▶ _WHAT YOU WILL DO_: The records beneath should be restated word for word.

%%

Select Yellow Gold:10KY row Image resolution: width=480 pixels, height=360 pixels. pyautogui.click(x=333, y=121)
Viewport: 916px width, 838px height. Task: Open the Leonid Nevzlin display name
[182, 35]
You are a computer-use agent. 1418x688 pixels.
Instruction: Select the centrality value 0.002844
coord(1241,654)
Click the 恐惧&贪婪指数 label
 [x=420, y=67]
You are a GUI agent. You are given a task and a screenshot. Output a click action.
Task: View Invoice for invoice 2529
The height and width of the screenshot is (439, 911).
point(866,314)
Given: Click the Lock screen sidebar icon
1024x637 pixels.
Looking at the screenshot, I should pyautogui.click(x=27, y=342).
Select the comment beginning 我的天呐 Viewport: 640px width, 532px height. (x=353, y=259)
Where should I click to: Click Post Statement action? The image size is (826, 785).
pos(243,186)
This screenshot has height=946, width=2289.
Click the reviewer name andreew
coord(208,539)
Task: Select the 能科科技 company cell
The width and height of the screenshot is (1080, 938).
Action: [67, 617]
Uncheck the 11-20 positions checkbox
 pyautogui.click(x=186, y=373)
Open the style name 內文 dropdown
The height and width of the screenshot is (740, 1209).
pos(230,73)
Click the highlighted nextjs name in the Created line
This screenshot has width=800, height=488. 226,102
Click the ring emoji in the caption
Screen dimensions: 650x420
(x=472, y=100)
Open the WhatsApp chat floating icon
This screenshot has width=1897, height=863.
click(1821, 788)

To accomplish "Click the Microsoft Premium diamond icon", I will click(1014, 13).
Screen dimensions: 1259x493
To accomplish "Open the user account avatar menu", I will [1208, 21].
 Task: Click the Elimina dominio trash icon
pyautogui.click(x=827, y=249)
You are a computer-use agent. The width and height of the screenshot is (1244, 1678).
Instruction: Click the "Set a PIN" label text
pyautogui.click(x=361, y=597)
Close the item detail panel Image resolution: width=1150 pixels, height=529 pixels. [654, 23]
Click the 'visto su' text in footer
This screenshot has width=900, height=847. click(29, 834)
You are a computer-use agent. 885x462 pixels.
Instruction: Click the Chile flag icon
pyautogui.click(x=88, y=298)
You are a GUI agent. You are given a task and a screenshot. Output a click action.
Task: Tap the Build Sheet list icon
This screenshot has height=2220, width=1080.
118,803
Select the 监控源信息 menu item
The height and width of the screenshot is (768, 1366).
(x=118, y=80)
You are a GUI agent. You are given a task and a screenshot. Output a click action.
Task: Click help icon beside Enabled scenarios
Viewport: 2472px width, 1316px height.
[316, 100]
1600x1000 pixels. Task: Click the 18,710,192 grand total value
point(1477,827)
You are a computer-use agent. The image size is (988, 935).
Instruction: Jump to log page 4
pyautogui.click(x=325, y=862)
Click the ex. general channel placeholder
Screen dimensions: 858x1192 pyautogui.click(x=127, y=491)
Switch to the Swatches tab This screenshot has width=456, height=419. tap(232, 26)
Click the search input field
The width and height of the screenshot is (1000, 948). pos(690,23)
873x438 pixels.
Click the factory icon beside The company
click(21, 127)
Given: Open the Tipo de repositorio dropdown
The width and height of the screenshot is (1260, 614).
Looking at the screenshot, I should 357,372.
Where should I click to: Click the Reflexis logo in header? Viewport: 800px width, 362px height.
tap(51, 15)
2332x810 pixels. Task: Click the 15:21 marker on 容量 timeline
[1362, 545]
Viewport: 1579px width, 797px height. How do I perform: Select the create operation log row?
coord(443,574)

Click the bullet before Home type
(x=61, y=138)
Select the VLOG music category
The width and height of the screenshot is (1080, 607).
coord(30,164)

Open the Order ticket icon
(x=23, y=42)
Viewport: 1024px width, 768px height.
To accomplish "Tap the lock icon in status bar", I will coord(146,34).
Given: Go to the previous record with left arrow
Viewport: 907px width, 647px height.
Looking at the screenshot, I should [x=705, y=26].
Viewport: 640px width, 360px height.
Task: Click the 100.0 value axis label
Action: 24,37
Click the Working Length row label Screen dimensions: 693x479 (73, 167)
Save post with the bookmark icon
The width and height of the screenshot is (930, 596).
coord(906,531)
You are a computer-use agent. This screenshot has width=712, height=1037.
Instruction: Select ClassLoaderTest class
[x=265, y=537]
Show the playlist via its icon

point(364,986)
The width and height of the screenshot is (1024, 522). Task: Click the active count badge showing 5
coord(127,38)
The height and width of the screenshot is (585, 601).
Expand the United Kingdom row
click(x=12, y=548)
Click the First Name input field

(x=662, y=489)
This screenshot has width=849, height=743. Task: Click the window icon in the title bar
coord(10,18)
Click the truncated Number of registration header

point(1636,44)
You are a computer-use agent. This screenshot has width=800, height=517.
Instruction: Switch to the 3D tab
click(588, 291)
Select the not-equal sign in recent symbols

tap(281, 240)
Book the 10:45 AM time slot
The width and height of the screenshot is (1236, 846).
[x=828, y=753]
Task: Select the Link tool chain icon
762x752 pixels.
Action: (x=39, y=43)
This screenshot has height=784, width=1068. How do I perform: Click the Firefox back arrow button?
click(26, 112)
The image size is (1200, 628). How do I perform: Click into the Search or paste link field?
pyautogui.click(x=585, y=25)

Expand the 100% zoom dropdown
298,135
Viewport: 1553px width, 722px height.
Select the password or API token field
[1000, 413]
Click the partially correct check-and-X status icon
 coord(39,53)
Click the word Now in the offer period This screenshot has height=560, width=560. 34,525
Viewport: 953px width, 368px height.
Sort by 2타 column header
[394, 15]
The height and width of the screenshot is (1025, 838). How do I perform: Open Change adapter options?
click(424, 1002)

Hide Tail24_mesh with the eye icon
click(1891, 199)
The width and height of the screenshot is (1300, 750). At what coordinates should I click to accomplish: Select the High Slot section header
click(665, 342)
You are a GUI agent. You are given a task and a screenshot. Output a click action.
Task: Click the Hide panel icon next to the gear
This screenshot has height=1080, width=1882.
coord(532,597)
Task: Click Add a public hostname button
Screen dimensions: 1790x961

%%

▶ _RESULT OF THE TASK_:
Select Yellow Gold:10KY row Image resolution: width=480 pixels, height=360 pixels. pyautogui.click(x=333, y=121)
Viewport: 916px width, 838px height. Task: Open the Leonid Nevzlin display name
[182, 35]
You are a computer-use agent. 1418x688 pixels.
Instruction: Select the centrality value 0.002844
coord(1241,654)
Click the 恐惧&贪婪指数 label
 [x=420, y=67]
You are a GUI agent. You are given a task and a screenshot. Output a click action.
Task: View Invoice for invoice 2529
The height and width of the screenshot is (439, 911).
point(866,314)
Given: Click the Lock screen sidebar icon
1024x637 pixels.
Looking at the screenshot, I should pyautogui.click(x=27, y=342).
Select the comment beginning 我的天呐 Viewport: 640px width, 532px height. (x=353, y=259)
Where should I click to: Click Post Statement action? The image size is (826, 785).
pos(243,186)
This screenshot has height=946, width=2289.
Click the reviewer name andreew
coord(208,539)
Task: Select the 能科科技 company cell
The width and height of the screenshot is (1080, 938).
Action: [67, 617]
Uncheck the 11-20 positions checkbox
 pyautogui.click(x=186, y=373)
Open the style name 內文 dropdown
The height and width of the screenshot is (740, 1209).
pos(230,73)
Click the highlighted nextjs name in the Created line
This screenshot has width=800, height=488. 226,102
Click the ring emoji in the caption
Screen dimensions: 650x420
(x=472, y=100)
Open the WhatsApp chat floating icon
This screenshot has width=1897, height=863.
click(1821, 788)

To accomplish "Click the Microsoft Premium diamond icon", I will click(1014, 13).
Screen dimensions: 1259x493
To accomplish "Open the user account avatar menu", I will [1208, 21].
 Task: Click the Elimina dominio trash icon
pyautogui.click(x=827, y=249)
You are a computer-use agent. The width and height of the screenshot is (1244, 1678).
Instruction: Click the "Set a PIN" label text
pyautogui.click(x=361, y=597)
Close the item detail panel Image resolution: width=1150 pixels, height=529 pixels. [654, 23]
Click the 'visto su' text in footer
This screenshot has width=900, height=847. click(29, 834)
You are a computer-use agent. 885x462 pixels.
Instruction: Click the Chile flag icon
pyautogui.click(x=88, y=298)
You are a GUI agent. You are given a task and a screenshot. Output a click action.
Task: Tap the Build Sheet list icon
This screenshot has height=2220, width=1080.
118,803
Select the 监控源信息 menu item
The height and width of the screenshot is (768, 1366).
(x=118, y=80)
You are a GUI agent. You are given a task and a screenshot. Output a click action.
Task: Click help icon beside Enabled scenarios
Viewport: 2472px width, 1316px height.
[316, 100]
1600x1000 pixels. Task: Click the 18,710,192 grand total value
point(1477,827)
You are a computer-use agent. The image size is (988, 935).
Instruction: Jump to log page 4
pyautogui.click(x=325, y=862)
Click the ex. general channel placeholder
Screen dimensions: 858x1192 pyautogui.click(x=127, y=491)
Switch to the Swatches tab This screenshot has width=456, height=419. tap(232, 26)
Click the search input field
The width and height of the screenshot is (1000, 948). pos(690,23)
873x438 pixels.
Click the factory icon beside The company
click(21, 127)
Given: Open the Tipo de repositorio dropdown
The width and height of the screenshot is (1260, 614).
Looking at the screenshot, I should 357,372.
Where should I click to: Click the Reflexis logo in header? Viewport: 800px width, 362px height.
tap(51, 15)
2332x810 pixels. Task: Click the 15:21 marker on 容量 timeline
[1362, 545]
Viewport: 1579px width, 797px height. How do I perform: Select the create operation log row?
coord(443,574)

Click the bullet before Home type
(x=61, y=138)
Select the VLOG music category
The width and height of the screenshot is (1080, 607).
coord(30,164)

Open the Order ticket icon
(x=23, y=42)
Viewport: 1024px width, 768px height.
To accomplish "Tap the lock icon in status bar", I will coord(146,34).
Given: Go to the previous record with left arrow
Viewport: 907px width, 647px height.
Looking at the screenshot, I should [x=705, y=26].
Viewport: 640px width, 360px height.
Task: Click the 100.0 value axis label
Action: 24,37
Click the Working Length row label Screen dimensions: 693x479 (73, 167)
Save post with the bookmark icon
The width and height of the screenshot is (930, 596).
coord(906,531)
You are a computer-use agent. This screenshot has width=712, height=1037.
Instruction: Select ClassLoaderTest class
[x=265, y=537]
Show the playlist via its icon

point(364,986)
The width and height of the screenshot is (1024, 522). Task: Click the active count badge showing 5
coord(127,38)
The height and width of the screenshot is (585, 601).
Expand the United Kingdom row
click(x=12, y=548)
Click the First Name input field

(x=662, y=489)
This screenshot has width=849, height=743. Task: Click the window icon in the title bar
coord(10,18)
Click the truncated Number of registration header

point(1636,44)
You are a computer-use agent. This screenshot has width=800, height=517.
Instruction: Switch to the 3D tab
click(588, 291)
Select the not-equal sign in recent symbols

tap(281, 240)
Book the 10:45 AM time slot
The width and height of the screenshot is (1236, 846).
[x=828, y=753]
Task: Select the Link tool chain icon
762x752 pixels.
Action: (x=39, y=43)
This screenshot has height=784, width=1068. How do I perform: Click the Firefox back arrow button?
click(26, 112)
The image size is (1200, 628). How do I perform: Click into the Search or paste link field?
pyautogui.click(x=585, y=25)

Expand the 100% zoom dropdown
298,135
Viewport: 1553px width, 722px height.
Select the password or API token field
[1000, 413]
Click the partially correct check-and-X status icon
 coord(39,53)
Click the word Now in the offer period This screenshot has height=560, width=560. 34,525
Viewport: 953px width, 368px height.
Sort by 2타 column header
[394, 15]
The height and width of the screenshot is (1025, 838). How do I perform: Open Change adapter options?
click(424, 1002)

Hide Tail24_mesh with the eye icon
click(1891, 199)
The width and height of the screenshot is (1300, 750). At what coordinates should I click to accomplish: Select the High Slot section header
click(665, 342)
You are a GUI agent. You are given a task and a screenshot. Output a click action.
Task: Click the Hide panel icon next to the gear
This screenshot has height=1080, width=1882.
coord(532,597)
Task: Click Add a public hostname button
Screen dimensions: 1790x961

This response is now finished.